By tapping into his broad social reach and continuing to work with social media influencers such as Gigi Hadid and Adwoa Aboah, he can help to expand Vogue’s readership to include a younger, aspirational group of consumers. His connection with a celebrity audience resonates with the vogue demographic as they’re equally passionate about celebrity gossip.
Both the social media fans of Enninful, along with the vogue audience, are drawn to luxury fashion brands. However, there are marked differences between their choices. The Vogue fans prefer established brands such as Balenciaga, Chanel and Gucci and mix these expensive labels with ASOS and Topshop purchases. Enninful fans combine their love of high-profile fashion houses with up-and-coming, trendier designers like Mary Katrantzou and JW Anderson. Enninful will be in the perfect position of merging his love of street style with high-end designer wear. What’s more, Vogue readers prefer in-store experiences at luxury department stores like Selfridges, while Enninful’s audience like to browse online, with Net-a-Porter being their favourite website.
When Enninful takes over the reins at Vogue, his appointment will foster a stronger digital presence with a focus on supporting emerging fashion talent. These new brands are all about using video as a means to connect with their audience. Vogue feels that video will be a real pioneer over the next five years as it taps into its consumers love of storytelling and fantasy.

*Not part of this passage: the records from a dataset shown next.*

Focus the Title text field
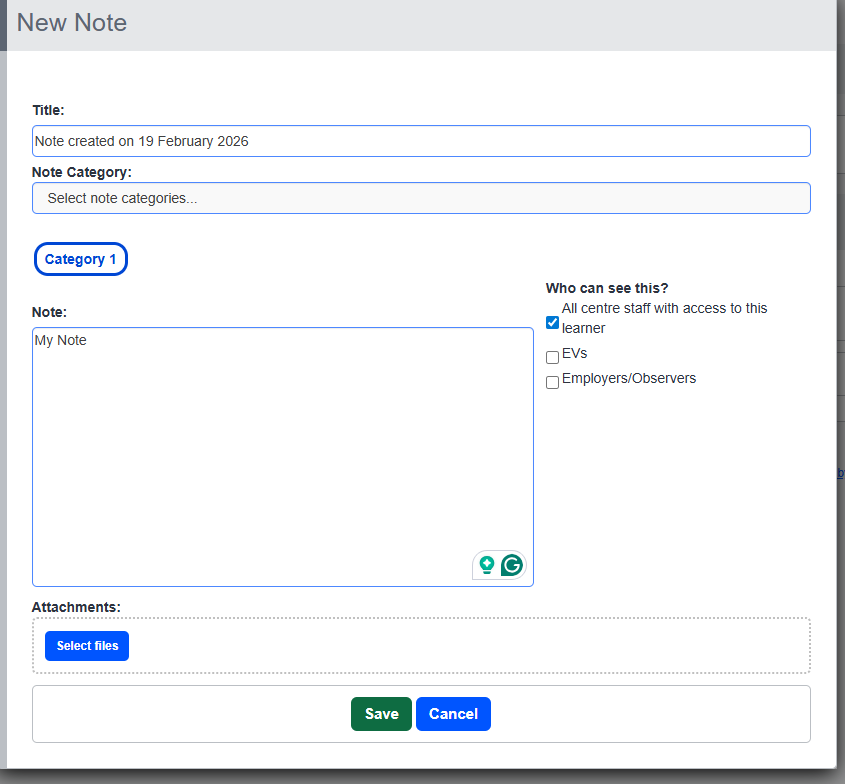845x784 pixels. [x=421, y=141]
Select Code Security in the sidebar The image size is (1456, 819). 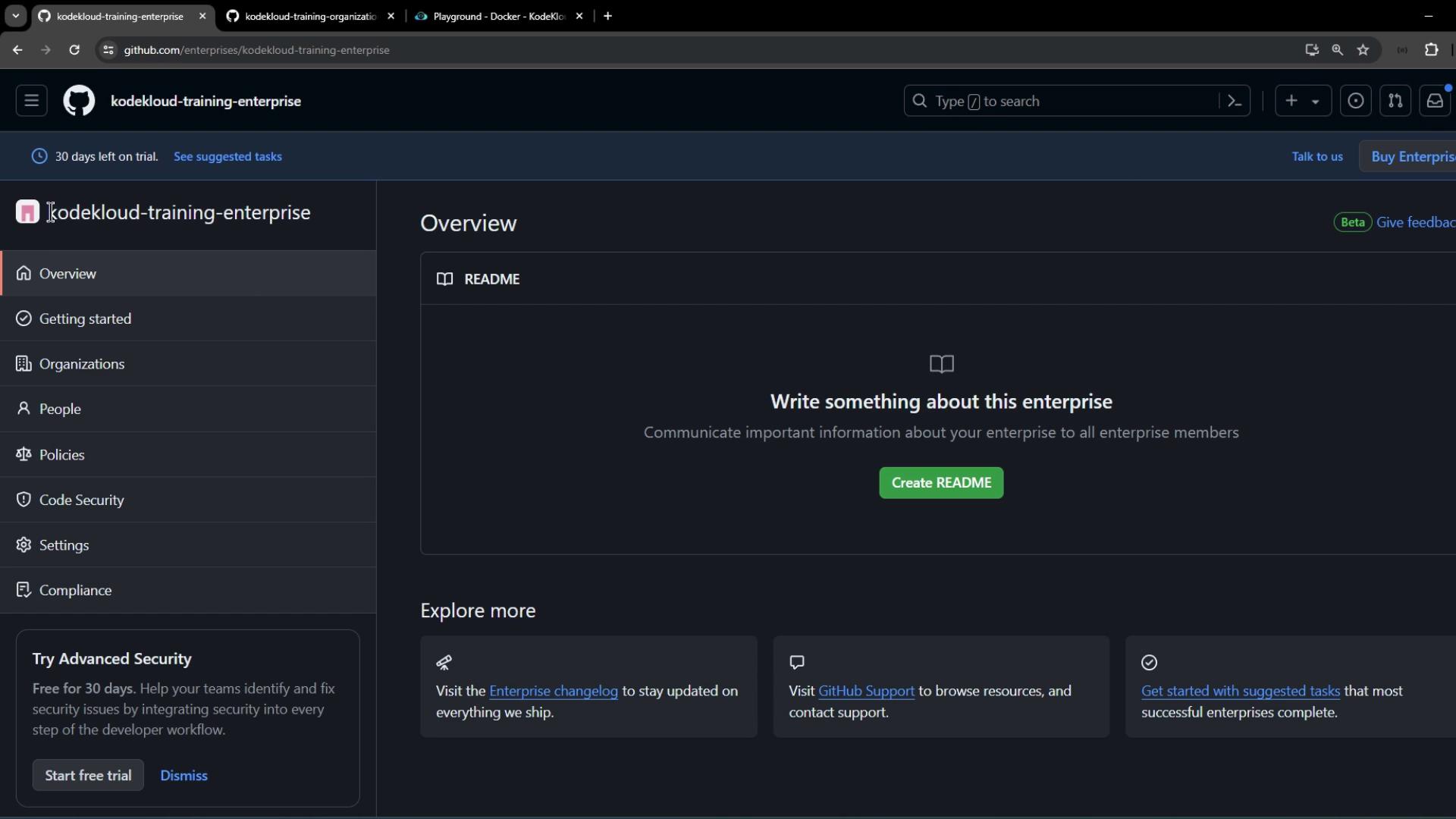[81, 500]
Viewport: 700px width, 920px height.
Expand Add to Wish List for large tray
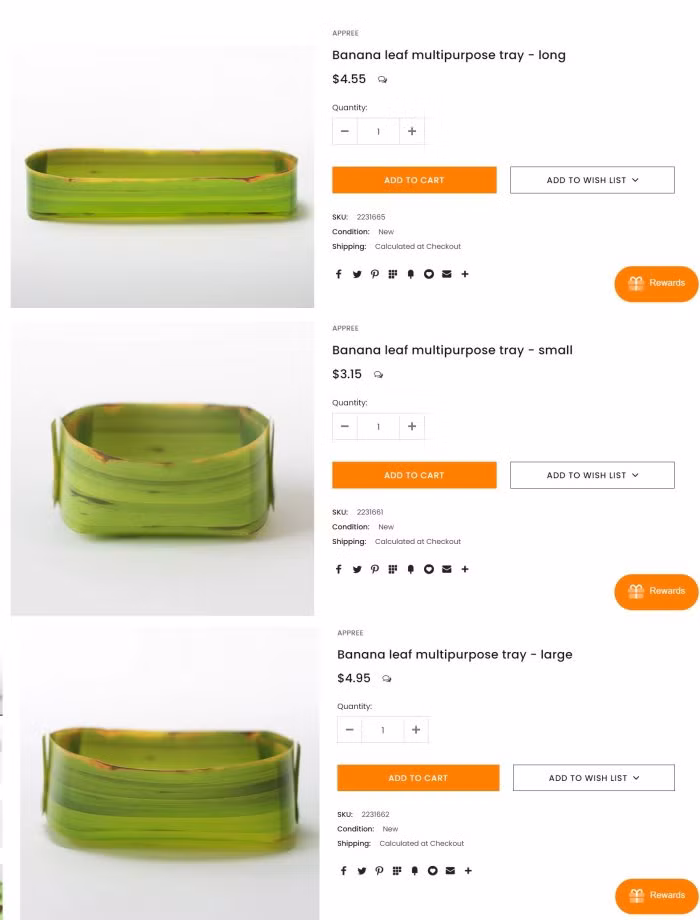593,777
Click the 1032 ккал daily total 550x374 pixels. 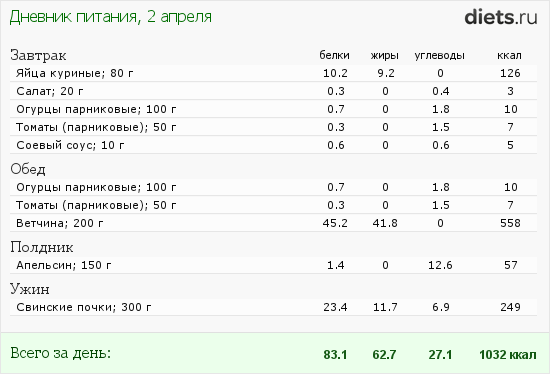click(508, 354)
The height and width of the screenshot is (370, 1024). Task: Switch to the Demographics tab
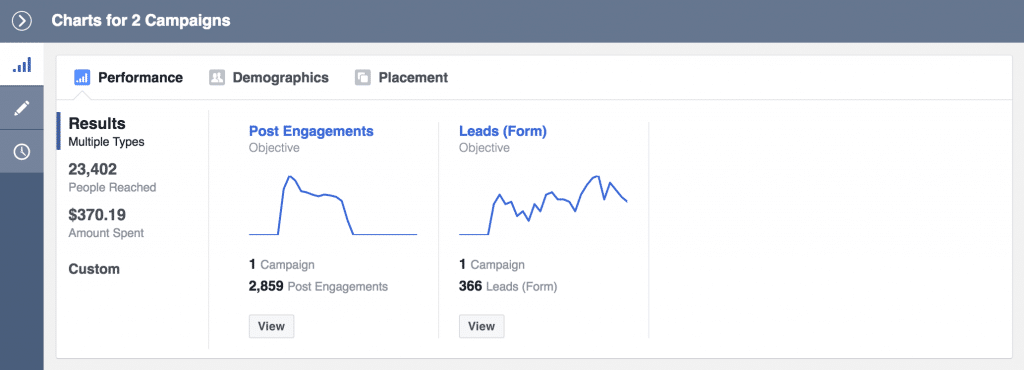tap(269, 78)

With a stable of very strong creative talent to take advantage of, combined with Enninful’s hip and relevant connections, Vogue’s transformation will begin in earnest.
With his historic ability to rejuvenate magazines with his creative editorials, Vogue is in for a treat. Merging the old with the new is a recipe for success as you can’t have one without the other. I’m sure I can speak on behalf of everyone with an interest in fashion, and say “ Congratulations Mr Enninful and the very best of luck.”